Direitos individuais homogêneos são aqueles que são individuais, mas nascem de uma origem comum. Um exemplo, digamos que exista uma pane em concessionária de telefonia: a pessoa A prejudicou-se porque faltou um compromisso; a B porque não foi informada que a Mãe foi hospitalizada; a C porque não conseguiu contato com o filho; cada um tem peculiaridades, mas todos tiveram a mesma origem, qual seja a pane no sistema de telefonia.
Direitos coletivos propriamente ditos são aqueles que têm uma relação jurídica comum como elo, como ligação. É o caso, por exemplo, de uma associação cujos membros são ligados pelo estatuto.
Direitos difusos são aqueles que nascem de uma circunstancia indivisível de fato. É o exemplo de um comercial de TV: não há como contar quantas pessoas o assistiu, quantas crianças, quantos idosos, mas igualmente não há como negar sua existência difusa.
Tutela coletiva e direito do consumidor
Há um ditado que diz que de grão em grão é que a galinha enche o papo. No cotidiano do consumidor, existem práticas abusivas que individualmente podem significar centavos, mas que coletivamente podem somar milhões; que a luta individual é quase inexequível e que só se combate adequadamente de forma coletiva, de forma que o processo coletivo tem especial relevância no direito do consumidor.
PLS 282
O processo civil do consumidor (ou defesa do consumidor em juízo) está atualmente nos artigos 81 a 105 do CDC. Embora também trate do processo individual do consumidor, a ênfase é na tutela coletiva, fórmula que se repete no PLS 282.
Prioridade
Pelo projeto, as ações coletivas terão prioridade no processamento e julgamento (excetuando-se em relação a ações populares e de alimentos).
Defensoria Pública
O CDC é anterior a Lei Orgânica da Defensoria Pública – LONDP e a Lei 11448/07 (e por tal razão a Defensoria não consta expressamente no artigo 82 do CDC). A proposta contida no PLS 282, então, deixa claro e expresso (embora técnica e juridicamente já não existam dúvidas mesmo antes da LONDP e da Lei 11448/07) que a Defensoria Pública tem legitimidade para propor ações coletivas em favor de direitos e interesses do consumidor.
O PLS 282 também deixa claro que “independentemente da justiça competente, admitir-se-á o litisconsórcio facultativo entre os Ministérios Públicos e as Defensorias Públicas da União, do Distrito Federal e dos Estados para a defesa dos direitos e interesses de que cuida esta Lei.”

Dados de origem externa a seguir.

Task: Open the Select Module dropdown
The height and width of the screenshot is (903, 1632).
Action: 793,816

O olhar da tutela coletiva do Ministério Público parte do coletivo para o individual; o da Defensoria Pública, parte do individual para o coletivo, numa complementaridade de inequívoco interesse da concretização da nossa Constituição e seus ideários de paz e Justiça.
Procedimento
O projeto cria um capítulo especifico sobre os procedimentos das ações coletivas, com disposições gerais, seção especifica para conciliação e outra para tramitação (onde são tratados de prazos, julgamento antecipado da lide, cumprimento de sentença, recursos). Não obstante se direcione a questões consumeristas, certamente tal procedimento influenciará a tutela coletiva de outros direitos.
Cadastro Nacional
É prevista a criação de um sistema para identificação e sistematização das ações coletivas e termos de justamento de conduta em trâmite no país. Tal banco de dados é importante para que os órgãos do Poder Judiciário e os interessados tenham “amplo acesso às informações relevantes relacionadas com a existência e o estado das ações coletivas” (proposta do artigo 104-B), o que pode possibilitar um intercambio muito importante e efetivo.

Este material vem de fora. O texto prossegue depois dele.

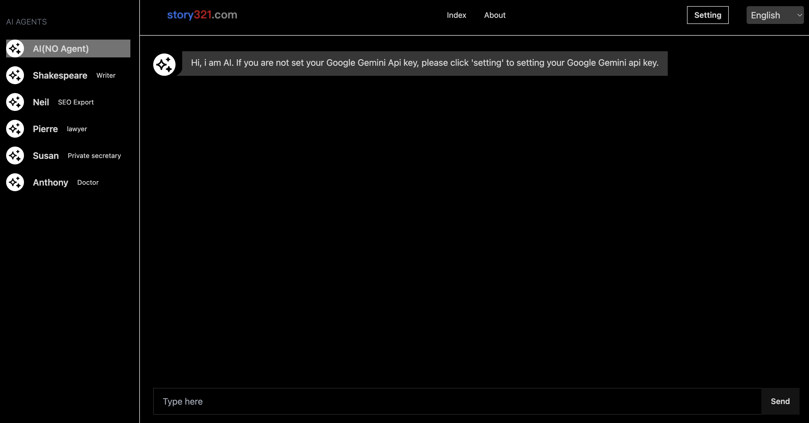Image resolution: width=809 pixels, height=423 pixels.
Task: Click Neil's sparkle avatar icon
Action: 15,102
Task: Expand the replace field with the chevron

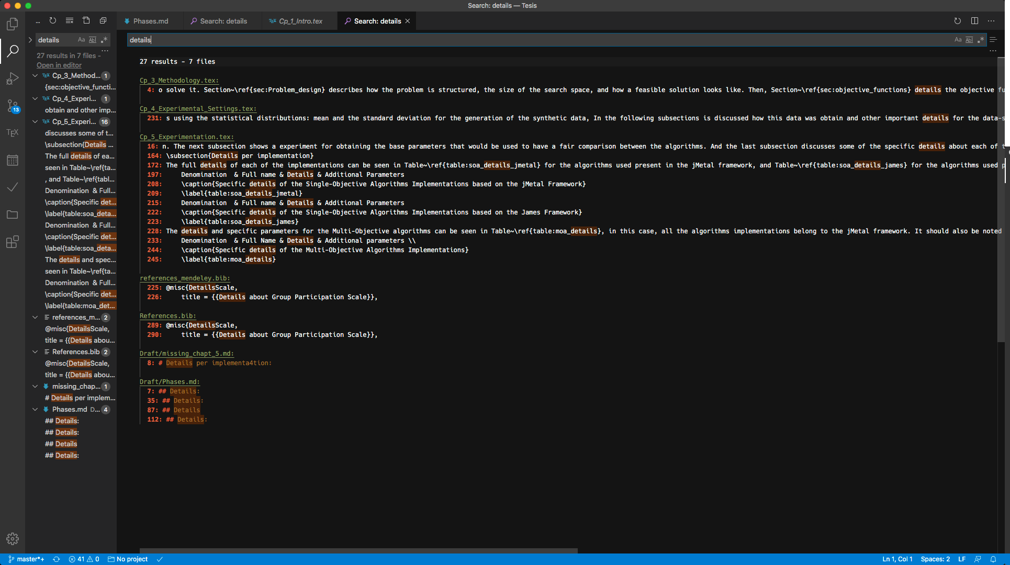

Audiência Pública e Amicus Curiae
Pela relevância social dos resultados do julgamento de uma ação coletiva há, no PLS 282, expressa previsão de audiência pública bem como de intervenção de amicus curiae (amigo da Corte) na perspectiva de uma maior democratização, participação, troca de olhares e consequentemente maior eficácia e legitimidade do resultado final.